RESPONSE: Vasaly on Beye on Hanson/Heath
"Message from a 'Beleaguered Outpost'" (or: "Shouldn't Someone Check the Pulse before Pronouncing Him Dead?")
By Ann Vasaly, Acting Chair, Classics, Boston University.In his review of Hanson and Heath's Who Killed Homer? Charles Beye states that before the arrival of John Silber (in 1971) the BU Classics Department "had approximately a hundred undergraduate majors sixty or seventy percent of whom were in the languages." He continues, "Sixty students routinely studied Beginning Greek each year." Later, according to Professor Beye, "enrollments plummeted, and within a few years the program became the kind of beleaguered outpost that characterizes most classics departments in this country."

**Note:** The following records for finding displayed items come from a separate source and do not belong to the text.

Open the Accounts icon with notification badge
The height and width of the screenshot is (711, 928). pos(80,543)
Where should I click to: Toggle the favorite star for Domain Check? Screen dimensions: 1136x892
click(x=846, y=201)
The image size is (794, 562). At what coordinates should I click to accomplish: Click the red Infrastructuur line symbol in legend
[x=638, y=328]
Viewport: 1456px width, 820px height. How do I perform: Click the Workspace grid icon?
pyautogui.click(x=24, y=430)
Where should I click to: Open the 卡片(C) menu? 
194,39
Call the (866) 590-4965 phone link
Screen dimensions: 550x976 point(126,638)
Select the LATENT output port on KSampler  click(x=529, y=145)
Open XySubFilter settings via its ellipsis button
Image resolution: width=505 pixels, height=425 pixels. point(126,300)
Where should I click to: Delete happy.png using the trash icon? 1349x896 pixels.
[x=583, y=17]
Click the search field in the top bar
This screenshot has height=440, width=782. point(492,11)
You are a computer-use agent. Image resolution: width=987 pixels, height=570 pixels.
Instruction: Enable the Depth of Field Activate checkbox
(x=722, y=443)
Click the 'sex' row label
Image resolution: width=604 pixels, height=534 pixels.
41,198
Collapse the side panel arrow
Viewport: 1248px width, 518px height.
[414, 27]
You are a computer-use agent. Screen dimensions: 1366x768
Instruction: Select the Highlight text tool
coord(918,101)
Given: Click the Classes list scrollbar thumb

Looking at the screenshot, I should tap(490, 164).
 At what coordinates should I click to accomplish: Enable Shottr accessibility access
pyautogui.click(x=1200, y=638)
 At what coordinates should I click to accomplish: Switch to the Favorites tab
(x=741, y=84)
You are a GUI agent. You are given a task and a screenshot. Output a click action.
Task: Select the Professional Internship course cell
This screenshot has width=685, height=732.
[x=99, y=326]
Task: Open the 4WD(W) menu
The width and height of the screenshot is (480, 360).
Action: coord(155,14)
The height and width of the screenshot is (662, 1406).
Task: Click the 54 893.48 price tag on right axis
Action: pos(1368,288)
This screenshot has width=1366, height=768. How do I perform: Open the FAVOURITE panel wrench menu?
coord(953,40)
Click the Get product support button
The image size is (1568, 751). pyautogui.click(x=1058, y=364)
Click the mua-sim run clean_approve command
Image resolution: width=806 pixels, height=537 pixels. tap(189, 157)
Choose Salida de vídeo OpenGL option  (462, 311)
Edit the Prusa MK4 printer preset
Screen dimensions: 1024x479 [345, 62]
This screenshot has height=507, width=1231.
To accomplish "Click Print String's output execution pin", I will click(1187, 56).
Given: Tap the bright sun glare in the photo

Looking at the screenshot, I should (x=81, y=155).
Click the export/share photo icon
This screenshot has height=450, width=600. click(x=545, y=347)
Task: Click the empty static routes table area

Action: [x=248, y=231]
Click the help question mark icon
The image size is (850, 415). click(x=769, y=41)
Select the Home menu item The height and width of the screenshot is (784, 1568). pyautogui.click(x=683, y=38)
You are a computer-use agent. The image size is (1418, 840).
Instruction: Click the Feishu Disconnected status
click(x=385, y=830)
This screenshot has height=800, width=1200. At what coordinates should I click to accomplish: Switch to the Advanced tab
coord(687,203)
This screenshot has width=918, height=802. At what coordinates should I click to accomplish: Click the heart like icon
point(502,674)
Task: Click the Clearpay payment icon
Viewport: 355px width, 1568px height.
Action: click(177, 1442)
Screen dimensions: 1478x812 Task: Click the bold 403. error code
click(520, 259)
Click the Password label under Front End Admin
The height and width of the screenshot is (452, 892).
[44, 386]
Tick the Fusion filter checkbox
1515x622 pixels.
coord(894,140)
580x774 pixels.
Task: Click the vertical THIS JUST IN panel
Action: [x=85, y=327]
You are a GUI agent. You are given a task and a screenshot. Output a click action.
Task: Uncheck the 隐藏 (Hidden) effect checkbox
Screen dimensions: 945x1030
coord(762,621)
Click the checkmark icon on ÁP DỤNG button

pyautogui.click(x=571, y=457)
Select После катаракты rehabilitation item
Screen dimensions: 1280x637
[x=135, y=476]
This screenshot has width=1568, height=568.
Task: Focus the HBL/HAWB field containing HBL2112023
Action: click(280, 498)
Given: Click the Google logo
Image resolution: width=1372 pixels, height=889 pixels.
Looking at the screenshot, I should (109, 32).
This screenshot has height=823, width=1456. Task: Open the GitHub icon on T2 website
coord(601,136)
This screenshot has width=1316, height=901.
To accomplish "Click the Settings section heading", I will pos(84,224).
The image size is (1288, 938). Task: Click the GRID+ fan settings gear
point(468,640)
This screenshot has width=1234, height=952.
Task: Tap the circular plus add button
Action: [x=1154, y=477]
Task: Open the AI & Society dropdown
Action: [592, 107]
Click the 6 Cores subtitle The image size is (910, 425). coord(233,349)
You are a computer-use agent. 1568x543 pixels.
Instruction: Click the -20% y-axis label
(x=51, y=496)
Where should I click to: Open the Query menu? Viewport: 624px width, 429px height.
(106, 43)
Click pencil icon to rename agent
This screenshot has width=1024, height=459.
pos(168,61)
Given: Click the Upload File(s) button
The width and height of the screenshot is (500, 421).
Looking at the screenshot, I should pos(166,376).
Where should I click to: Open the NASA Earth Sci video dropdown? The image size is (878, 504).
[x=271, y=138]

It may be that the lapse of time has caused Professor Beye to misremember the numbers of students involved, at least for 1970. The registrar tells me that in Fall of that year Beginning Greek enrolled only twenty-two students. And in the same year there were thirty-four declared Classics majors, the majority of whom were concentrating in Classical Civilization. In those days classical and archaeological studies were combined within the Classics Department. Currently Archaeology alone has twelve full-time faculty members, between eighty-five and one hundred majors, and regularly enrolls 2000 students per year in its courses. Classics is somewhat smaller with ten full-time faculty members, approximately sixty majors, and this year an enrollment of 1670 students. These figures do not include the hundreds of students who choose to participate yearly in the Core Curriculum Program, a key component of which is study of ancient literature.
Looking beyond undergraduate enrollments and majors, there is still more evidence for expansion rather than contraction. Since 1970 the university has revived the journal Arion and created the Institute for the Classical Tradition, with its own society and journal. The Archaeological Institute of America and the American Journal of Archaeology are housed at BU, as is the Journal of Field Archaeology. In 1970 there was no graduate program in Classical Studies at BU. Today we have twenty graduate students, six of whom are now writing dissertations with four others at or near the prospectus stage.
While it's true that Beginning Greek is smaller than it was thirty years ago (sixteen in Fall semester of this year compared to twenty-two in 1970), undergraduate Latin is thriving. In fact, judged by practically any measure one might use the department is larger, more active, and enrolls more students at every level than it did back in the "Golden Days."